EXTRACT PROVIDED -

□ □ □ □ □

Develop Reference

Is there a more efficient way to draw 3D arrows in R?

I'm working on a ShinyApp in R where I want to draw hundreds of arrows displayed in an rglwidgetOutput whenever the respective checkbox is selected. However, my screen is freezing for a couple of seconds whenever I select the checkbox and now I'm wondering if there is a more efficient way to draw the arrows.
Here is a minimal example (outside of Shiny):
library(rgl)
mat0 = matrix(rep(1:10,3), ncol = 3) # 1:n to adjust number of points
mat1 = cbind(mat0[,1]*cos(seq(0,2*pi,length = 10)) - mat0[,2] * sin(seq(0,2*pi,length = 10)),
mat0[,1]*sin(seq(0,2*pi,length = 10)) + mat0[,2] * cos(seq(0,2*pi,length = 10)),
mat0[,3])
mat1 = mat1 + 0.5
open3d()
plot3d(mat0[2:9,], aspect = FALSE, axes = FALSE, xlab = "", ylab ="", zlab = "", col = 1)

□ □ □ □ □

TASK TO COMPLETE -
In the forum thread about drawing 3D arrows in R, reproduce word for word the part that opens with the words containing "Is there a more" and closes with "library(rgl)".

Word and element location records

□ □ □ □ □

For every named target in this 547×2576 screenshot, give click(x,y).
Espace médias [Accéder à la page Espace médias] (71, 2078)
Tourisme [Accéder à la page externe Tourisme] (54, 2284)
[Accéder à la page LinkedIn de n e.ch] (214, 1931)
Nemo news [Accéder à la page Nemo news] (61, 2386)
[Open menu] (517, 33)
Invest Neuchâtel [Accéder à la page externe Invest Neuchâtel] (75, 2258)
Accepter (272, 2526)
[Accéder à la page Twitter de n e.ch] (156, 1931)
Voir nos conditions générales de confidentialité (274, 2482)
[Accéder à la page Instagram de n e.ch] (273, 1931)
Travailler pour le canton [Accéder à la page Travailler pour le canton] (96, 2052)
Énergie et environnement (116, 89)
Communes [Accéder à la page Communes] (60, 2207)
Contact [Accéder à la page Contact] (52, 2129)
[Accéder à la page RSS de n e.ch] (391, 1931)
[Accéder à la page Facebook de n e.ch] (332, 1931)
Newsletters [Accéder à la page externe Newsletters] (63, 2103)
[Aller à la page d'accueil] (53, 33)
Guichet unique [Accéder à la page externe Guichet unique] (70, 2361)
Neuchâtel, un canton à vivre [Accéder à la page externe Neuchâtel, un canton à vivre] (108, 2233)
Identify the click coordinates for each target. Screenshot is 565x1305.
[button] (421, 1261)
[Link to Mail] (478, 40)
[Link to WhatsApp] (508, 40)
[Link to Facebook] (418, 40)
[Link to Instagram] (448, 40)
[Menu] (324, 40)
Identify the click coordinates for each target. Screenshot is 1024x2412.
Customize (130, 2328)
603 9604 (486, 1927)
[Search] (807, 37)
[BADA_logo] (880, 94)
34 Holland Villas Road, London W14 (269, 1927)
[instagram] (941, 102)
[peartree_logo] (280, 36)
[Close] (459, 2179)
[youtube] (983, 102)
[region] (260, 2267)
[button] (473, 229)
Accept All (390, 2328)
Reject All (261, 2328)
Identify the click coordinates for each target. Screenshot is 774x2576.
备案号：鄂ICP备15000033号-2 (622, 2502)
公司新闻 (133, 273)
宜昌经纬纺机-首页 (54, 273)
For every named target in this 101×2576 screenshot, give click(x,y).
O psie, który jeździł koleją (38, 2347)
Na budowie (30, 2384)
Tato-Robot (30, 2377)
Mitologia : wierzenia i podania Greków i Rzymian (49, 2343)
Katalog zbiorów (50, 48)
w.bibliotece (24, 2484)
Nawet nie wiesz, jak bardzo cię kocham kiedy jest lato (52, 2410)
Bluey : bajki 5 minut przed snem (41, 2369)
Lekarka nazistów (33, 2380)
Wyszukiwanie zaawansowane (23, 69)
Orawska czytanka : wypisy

□ □ □ □ □

TASK SOLUTION -
Is there a more efficient way to draw 3D arrows in R?

I'm working on a ShinyApp in R where I want to draw hundreds of arrows displayed in an rglwidgetOutput whenever the respective checkbox is selected. However, my screen is freezing for a couple of seconds whenever I select the checkbox and now I'm wondering if there is a more efficient way to draw the arrows.
Here is a minimal example (outside of Shiny):
library(rgl)